Salem High girls explore construction careers

By Doug Ireland
direland@eagletribune.com

---- — SALEM — Colleen Parisi wants to drive the heavy equipment. Michelle Ortiz can’t wait to operate a jackhammer.

And they will.

These aren’t experienced construction workers. They are Salem High School sophomores exploring potential careers.

Anyone who thinks a teenage girl can’t drive a backhoe or use a jackhammer better think again.

Twenty girls from the school will don hard hats and participate in the New Hampshire Construction Career Days program being held today and tomorrow at the Hopkinton State Fairgrounds in Hopkinton.

They will be joined by 54 classmates — all boys — who participate in the building trades program at Salem High’s Center for Career and Technical Education.

More than 1,100 students from 39 New Hampshire high schools will participate, including Pinkerton Academy, Londonderry High School and Sanborn Regional High School. There will be hands-on exhibits and demonstrations provided by more than 50 experts in the construction industry.

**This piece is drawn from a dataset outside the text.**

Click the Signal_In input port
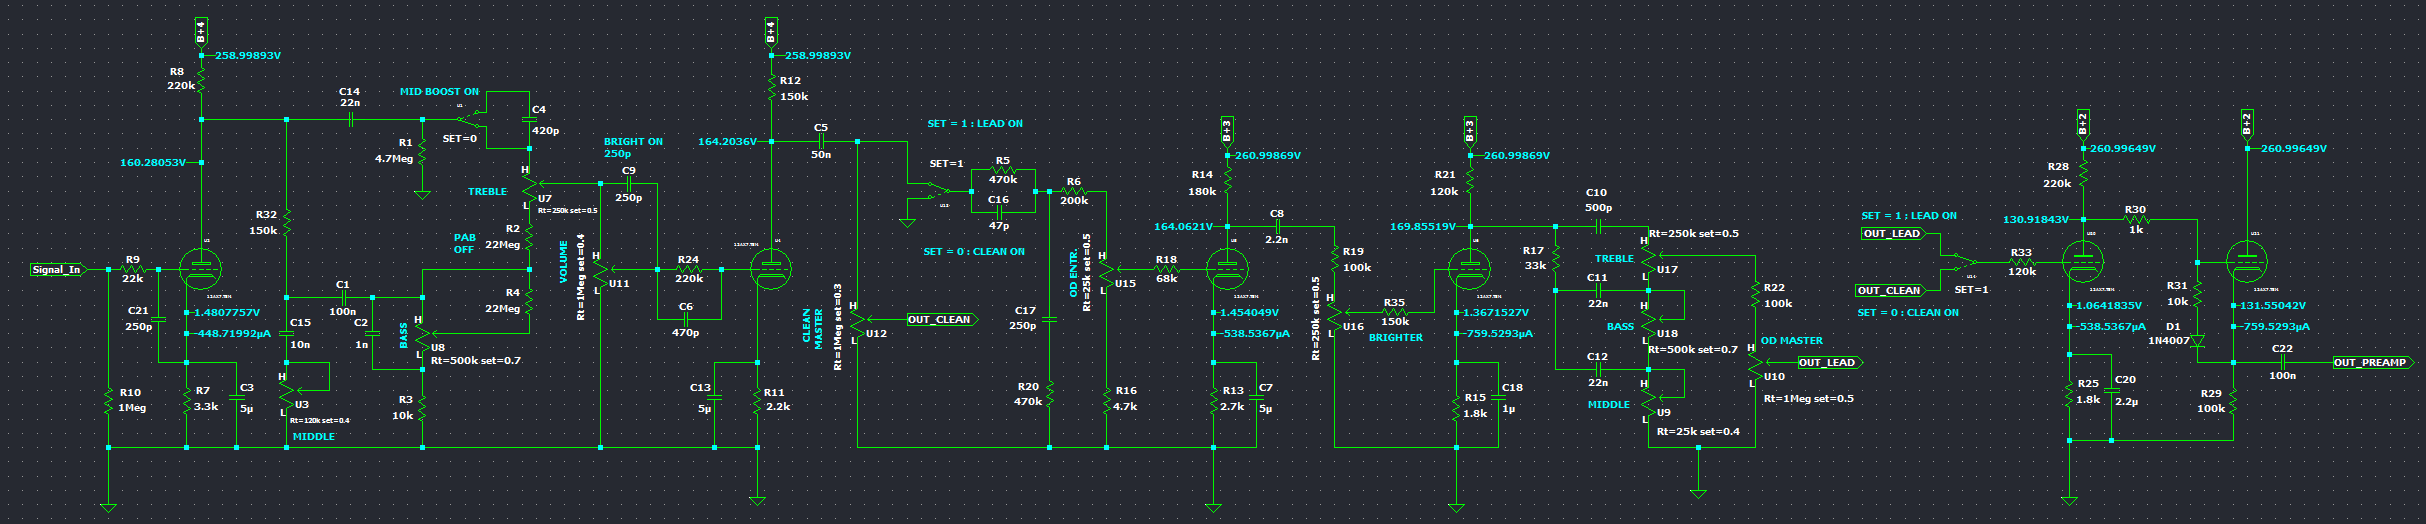Viewport: 2426px width, 524px height. (x=58, y=269)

The event’s purpose is to give students a chance to consider careers in construction and related fields, including architecture and engineering, according to state Construction Career Days Chairman Catherine Schoenenberger. It’s organized in conjunction with the New Hampshire Departments of Education and Transportation.

“We really want the kids to be exposed to careers,” she said. “We have a talented, but shrinking, skilled workforce.”

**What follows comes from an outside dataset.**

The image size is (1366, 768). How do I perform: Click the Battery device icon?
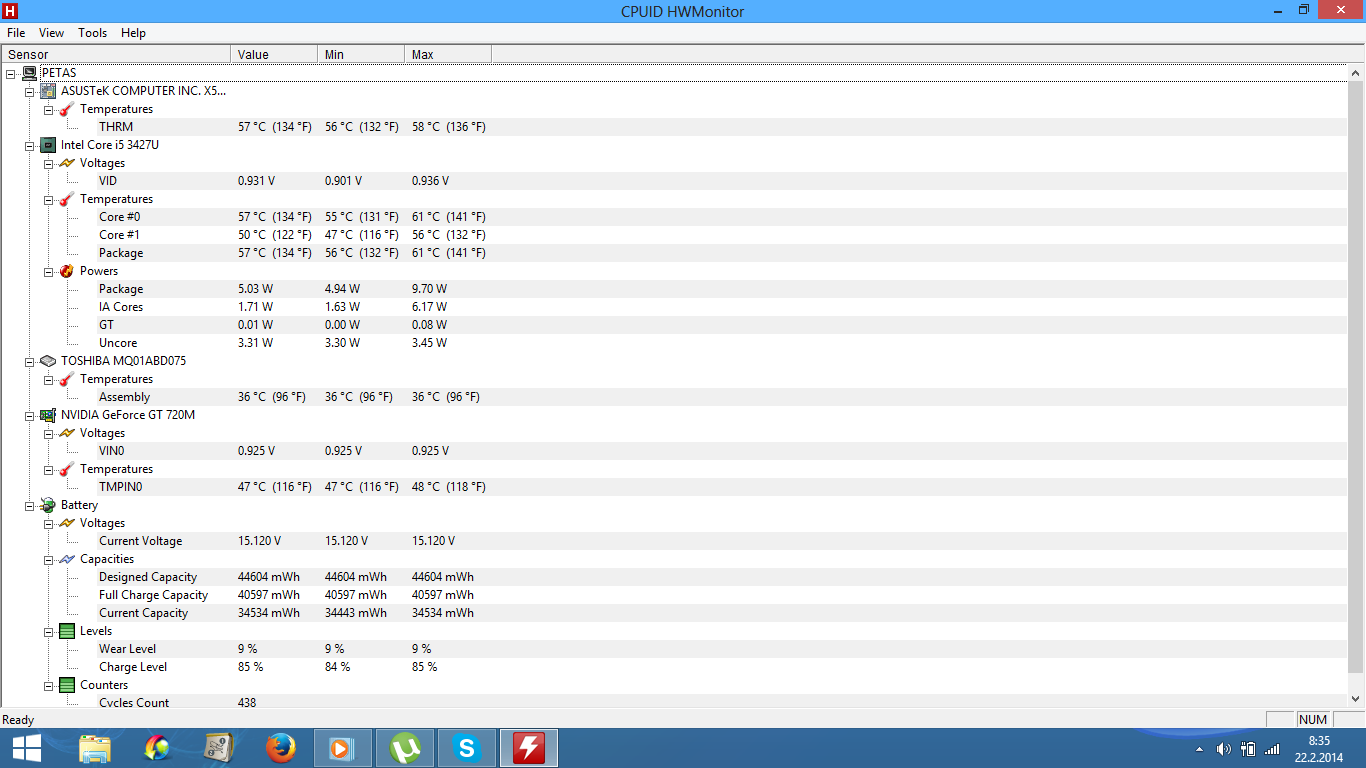pos(48,505)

A main focus is attracting more young women to the construction industry, increasing the career opportunities available to them, Schoenenberger said.

“We need more diversity in the workforce, especially in New Hampshire,” Shoenenberger said.

Schoenenberger owns her company, Bay State Traffic Products, and is a member of the National Association of Women in Construction.

While the association says the number of construction businesses owned by women is growing, females make up only 9.6 percent of that workforce.

Schoenenberger and Terry Berube, CTE student services coordinator at Salem High, hope to change that.

When no girls signed up for Salem’s building trades program, Berube recruited Construction Career Days candidates from science classes at the school. Usually, there are at least three or four girls in the program out of nearly 100 students, vocational teacher Bill Duchano said.

It’s not known why none registered this year, Duchano said. Having both boys and girls typically leads to a healthy competition between the sexes.

“The girls fit in just fine,” he said. “The guys don’t want the girls to show them up and the girls don’t want to be beaten out by the guys.”

Pinkerton is sending 22 girls out of 99 students to the event, CTE assistant director Tracy Untiet said. Sanborn is sending three girls and 15 boys, principal Brian Stack said.

Although the 20 young women from Salem may not necessarily become construction foremen, some signed up for the Construction Career Days because they are interested in engineering or wetlands and soil science.

The sophomores are all that point in their lives where they are deciding on potential careers and examining their options. Plus, the two-day event sounded fun, they said.

“I always think it’s a good idea to explore doing different things,” said Michelle Ortiz, 14. “I’m just looking forward to using the equipment.”

Ortiz, who is particularly interested in learning about soil science, is excited about using a jackhammer for the first time.

“It just seemed like something I never would do,” she said. “It seemed interesting to at least try it.”

Parisi, 15, said she wanted to try the heavy equipment. She hopes the event will help her narrow possible career choices.

“I decided I wanted to expand my options,” Parisi said. “I’m not sure what I want to do yet.”

Katerina Anamisis, 15, is in the same situation. She wants to attend the event to learn about marine construction, such as building bridges.

“I definitely wanted to try it this year,” she said.